> _Aufgaben zur Übung_
A. An wen kann sich laut dem Text über die Überführung des bayerischen Merkzeichens ein Betroffener wenden, der Schwierigkeiten mit seiner Gemeinde hat?
B. Setze den Text über die Überführung des bayerischen Merkzeichens im Anschluss an seinen letzten Satz fort.

> _Übungstext_
• • • • •
Hat die Änderung in allen Fällen geklappt?

Vor dem Hintergrund der Überführung der bayerischen Regelung in die allgemeine befragte in der anschließenden Aussprache zunächst die SPD-Abgeordnete und Ausschussvorsitzende, Doris Rauscher, das Staatsministerium, ob in die erweiterten Regelungen des Bundes im Jahr 2018 „tatsächlich alle überführt wurden, sodass kein Anspruchsverlust oder Qualitätsverlust hingenommen werden musste“. Ihr wurde ein konkreter Fall vorgetragen, in dem die Überführung des bisherigen bayerischen Merkzeichens nicht angenommen worden sei. Nach Auffassung des Staatsministeriums könne dieser Mangel in Einzelfällen an der Unkenntnis der Gemeinden liegen, die noch nicht umfassend über die Abschaffung der Bayern aG informiert worden seien. Sollte ein Betroffener Schwierigkeiten mit der Gemeinde haben, dann könne er sich jederzeit an das Sozialministerium wenden, so der Vertreter des Ministeriums.

Die FDP-Abgeordnete Julika Sandt wies darauffolgend auf die Einschränkungen für Menschen mit Behinderung hin, welche durch die Verkehrswende entstünden. Behinderte könnten durch den Ausbau der Radwege und dem damit einhergehenden Wegfall von Parkplätzen und Behindertenparkplätzen „nicht mehr mit dem Taxi vor die Tür gebracht werden“, so die Abgeordnete. Diesbezüglich konnte das Staatsministerium keine Antwort geben, da das Problem außerhalb dessen Zuständigkeiten liege und verwies auf die einzelnen Kommunen, deren Aufgabe es sei, genügend Behindertenparkplätze auszuweisen.
• • • • •
> _Datensätze_
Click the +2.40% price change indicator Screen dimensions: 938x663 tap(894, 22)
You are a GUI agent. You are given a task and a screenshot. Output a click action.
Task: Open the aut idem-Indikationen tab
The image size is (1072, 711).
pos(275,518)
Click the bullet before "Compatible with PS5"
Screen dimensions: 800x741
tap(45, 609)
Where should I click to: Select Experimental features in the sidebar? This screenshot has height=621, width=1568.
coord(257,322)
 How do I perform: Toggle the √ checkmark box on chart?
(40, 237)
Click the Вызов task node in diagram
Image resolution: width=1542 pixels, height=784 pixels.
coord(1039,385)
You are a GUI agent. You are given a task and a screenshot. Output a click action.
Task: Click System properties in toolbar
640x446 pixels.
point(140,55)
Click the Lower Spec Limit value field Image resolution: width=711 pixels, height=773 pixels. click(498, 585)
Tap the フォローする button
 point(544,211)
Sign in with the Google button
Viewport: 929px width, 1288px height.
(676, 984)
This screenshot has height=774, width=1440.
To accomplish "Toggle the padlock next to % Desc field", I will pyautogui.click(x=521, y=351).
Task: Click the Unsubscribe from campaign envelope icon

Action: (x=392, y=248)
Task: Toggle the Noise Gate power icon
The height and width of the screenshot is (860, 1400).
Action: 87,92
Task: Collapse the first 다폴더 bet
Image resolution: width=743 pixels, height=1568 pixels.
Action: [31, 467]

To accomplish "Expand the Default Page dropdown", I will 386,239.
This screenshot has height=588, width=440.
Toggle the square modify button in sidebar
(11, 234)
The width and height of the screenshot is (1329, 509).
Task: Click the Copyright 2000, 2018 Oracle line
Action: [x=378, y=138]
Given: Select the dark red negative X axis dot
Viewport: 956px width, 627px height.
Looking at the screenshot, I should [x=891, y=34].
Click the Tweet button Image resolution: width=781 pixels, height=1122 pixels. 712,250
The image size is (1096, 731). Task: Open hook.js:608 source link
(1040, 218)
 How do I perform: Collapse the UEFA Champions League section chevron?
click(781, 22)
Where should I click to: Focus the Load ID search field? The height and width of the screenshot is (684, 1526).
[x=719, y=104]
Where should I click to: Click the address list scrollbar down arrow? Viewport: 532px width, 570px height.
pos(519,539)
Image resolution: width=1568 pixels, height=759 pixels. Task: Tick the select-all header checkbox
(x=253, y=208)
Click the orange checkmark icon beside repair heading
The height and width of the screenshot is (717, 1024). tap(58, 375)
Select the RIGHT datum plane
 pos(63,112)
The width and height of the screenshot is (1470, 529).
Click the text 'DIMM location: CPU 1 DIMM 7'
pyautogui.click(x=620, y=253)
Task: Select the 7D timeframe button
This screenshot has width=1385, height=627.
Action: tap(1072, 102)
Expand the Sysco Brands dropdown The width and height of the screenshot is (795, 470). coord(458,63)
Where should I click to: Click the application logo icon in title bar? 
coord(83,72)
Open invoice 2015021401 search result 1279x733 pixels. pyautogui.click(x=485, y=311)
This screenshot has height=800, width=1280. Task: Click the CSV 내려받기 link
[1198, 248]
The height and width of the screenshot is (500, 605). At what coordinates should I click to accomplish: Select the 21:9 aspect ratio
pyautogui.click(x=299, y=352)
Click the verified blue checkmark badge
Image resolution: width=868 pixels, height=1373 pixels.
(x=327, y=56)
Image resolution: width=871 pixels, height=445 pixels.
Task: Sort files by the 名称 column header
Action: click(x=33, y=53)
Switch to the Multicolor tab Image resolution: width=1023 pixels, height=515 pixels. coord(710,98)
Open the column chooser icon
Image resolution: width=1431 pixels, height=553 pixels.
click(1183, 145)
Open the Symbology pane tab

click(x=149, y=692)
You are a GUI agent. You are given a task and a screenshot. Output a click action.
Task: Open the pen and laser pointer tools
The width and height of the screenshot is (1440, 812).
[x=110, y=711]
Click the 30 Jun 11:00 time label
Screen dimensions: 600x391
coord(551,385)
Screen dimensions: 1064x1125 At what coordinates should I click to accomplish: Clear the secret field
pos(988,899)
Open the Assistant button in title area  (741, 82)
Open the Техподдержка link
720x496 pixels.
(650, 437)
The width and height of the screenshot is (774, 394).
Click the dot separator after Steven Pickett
• • • • •
> _Antworten zu Aufgaben_
A. Er kann sich jederzeit an das Sozialministerium wenden.

B.
Für eine Weiterentwicklung auf Bundesebene

Kerstin Celina (Bündnis 90/Die Grünen) machte in ihrem Statement auf die hohe Anzahl an Widersprüchen und Klagen bezüglich einer Schwerbehinderteneigenschaft und des Merkzeichens aG aufmerksam. Außerdem betonte die Abgeordnete vor diesem Hintergrund, dass es weiterhin ein wichtiges Ziel sei, das Merkzeichen auch auf Bundesebene weiterzuentwickeln und Bayern dabei eine Vorreiterrolle einnehmen müsse: „Muss es nicht bezüglich der Barrierefreiheit 2030 Bayern ein großes Anliegen im Bundesrat sein, eine große Mehrheit zu bekommen? Wenn ja, wie wollen Sie weiter vorgehen?“ Auch Rauscher bekräftige diese Aussage. Dem bayerischen Landtag sei es weiterhin ein großes Anliegen – insbesondere aufgrund der großen Anzahl an Petentinnen und Petenten, die diesbezüglich immer wieder Probleme vortragen – für eine Weiterentwicklung des Merkzeichens auf Bundesebene einzutreten: „Wir merken einen Konflikt zwischen dem, was uns vorliegt und der Haltung, die Sie angeführt haben, als Vertreter der Staatsregierung, dass die Staatsregierung keinen Bedarf für eine Weiterentwicklung auf Bundesebene sieht.“

Das Ministerium betonte daraufhin, dass die Petenten und Menschen mit Behinderung durchaus wahrgenommen würden, der Großteil der Bundesländer allerdings keinen Bedarf sehe, nach drei Jahren schon wieder etwas an den Kriterien zu ändern. Überdies handle man in Bayern schon sehr bürgerfreundlich, sei aber auch an das Bundesrecht gebunden. Diese Aussage bekräftigte auch Marcus Kupfer, Vertreter des „Zentrum Bayern Familie und Soziales“ (ZBFS), dadurch, dass in Bayern zehn Prozent der Schwerbehinderten Inhaber des Merkzeichens aG seien, was die großzügige Vergabe kennzeichne.

Ferner betonte Kupfer auf die Frage von Celina, ob es auch für einen Patienten mit Prothese oder eine Lungenerkrankung möglich sei, das Merkzeichen aG zu erhalten, dass die Neuregelung des Bundesteilhabegesetzes das Merkzeichen aG bei unterschiedlichsten Gesundheitsstörungen und Arten zulasse, so also auch bei „neurologischen, orthopädischen oder internistischen Beschwerden“. Es bedürfe lediglich eines mobilitätsbezogenen Grades der Behinderung (GdB) von 80.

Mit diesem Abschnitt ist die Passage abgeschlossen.